The former three-division champion has heard Haney discuss plenty of future fights, so many and so often that Linares believes Haney has no idea how huge of a step up in class he’ll be in their 12-round fight for Haney’s WBC world lightweight title. Handicappers have made Haney (25-0, 15 KOs) at least a 12-1 favorite against Linares (47-5, 29 KOs) in part because the Venezuelan veteran is 35 and lost by knockout or technical knockout five times.

“Look, he’s young and it’s natural,” Linares told BoxingScene.com. “It comes with the youth and the inexperience. He’s overlooking me because he’s already thinking of big fights with Teofimo [Lopez] and Ryan Garcia and the other guys, right? But he made a big mistake. Sometimes you bite off more than you can chew and, in this case, you’re gonna see it Saturday night.”

On paper, Linares appears to be the most dangerous opponent Haney has agreed to fight during his five-year pro career.

Linares is just two years removed from a first-round TKO loss to Mexico’s Pablo Cesar Cano (33-7-1, 23 KOs), who knocked Linares to the canvas three times before Linares’ 140-pound debut was stopped just two minutes and 48 seconds into it. Two fights earlier, though, Linares was beating Vasiliy Lomachenko on one scorecard and was even on another card when Lomachenko landed a perfectly placed body shot that abruptly ended their lightweight title fight in the 10th round at Madison Square Garden.

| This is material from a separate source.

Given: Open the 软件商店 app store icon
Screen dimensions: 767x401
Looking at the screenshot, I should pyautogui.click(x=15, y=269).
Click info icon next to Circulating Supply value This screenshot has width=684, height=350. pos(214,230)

Whereas Haney has discussed fights against elite-level opponents like Lopez, Lomachenko and Gervonta Davis, Linares has been very competitive with Lomachenko and faced numerous champions on his way to winning world titles in three divisions.

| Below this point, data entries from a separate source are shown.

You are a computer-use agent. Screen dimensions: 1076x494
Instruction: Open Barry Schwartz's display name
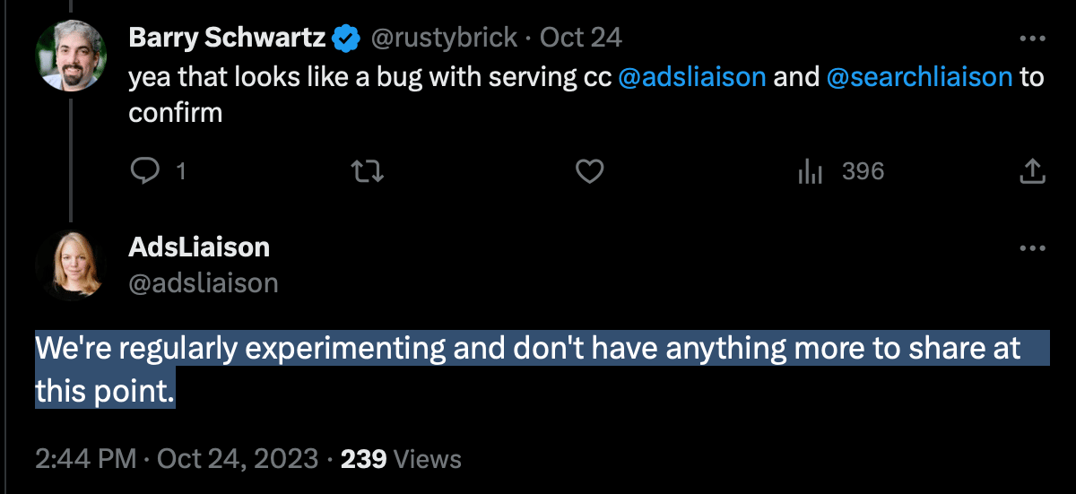(x=227, y=38)
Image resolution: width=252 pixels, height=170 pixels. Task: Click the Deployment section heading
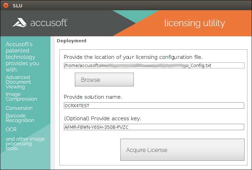72,41
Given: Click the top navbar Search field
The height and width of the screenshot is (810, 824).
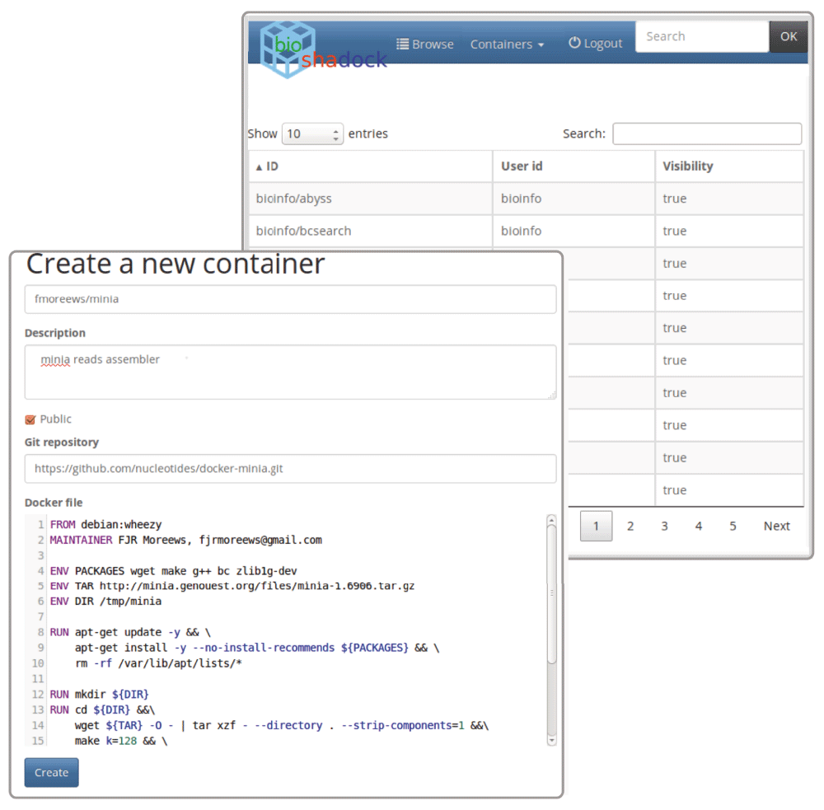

“He’s going on what he’s hearing around him, what he’s reading and hearing,” Linares said. “But on Saturday night, I’m gonna show him the big mistake he made.”

DAZN will stream Haney-Linares as its main event from Mandalay Bay’s Michelob Ultra Arena (8 p.m. EDT; 5 p.m. PDT). Las Vegas’ Haney will make his third defense of a WBC championship he won by stopping Russia’s Zaur Abdullaev (13-1, 8 KOs) after the fourth round in September 2019 at Madison Square Garden’s Hulu Theater in New York.

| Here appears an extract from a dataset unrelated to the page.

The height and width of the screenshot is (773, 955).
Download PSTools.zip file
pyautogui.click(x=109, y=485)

Haney won the WBC’s vacant interim championship by beating Abdullaev. He was elevated to world champion once Lomachenko was designated as the WBC’s franchise champion.

The 22-year-old Haney has gone the distance in each of his title defenses, a pair of 12-round, unanimous-decision defeats of the Dominican Republic’s Alfredo Santiago (13-2, 5 KOs) and Cuba’s Yuriorkis Gamboa (30-4, 18 KOs).

“I respect him,” Linares said. “He’s a young, talented fighter. There’s a lot of controversy and back and forth about how he won the world title – is he the world champion? I see him as a world champion. I have to see him as a world champion. I’m going in there seeing him as a world champion, so that I can do my work and win the title. But let’s not forget how he started and where he started. He started with a lot of his fights in Mexico [10], against a much lower level of competition.”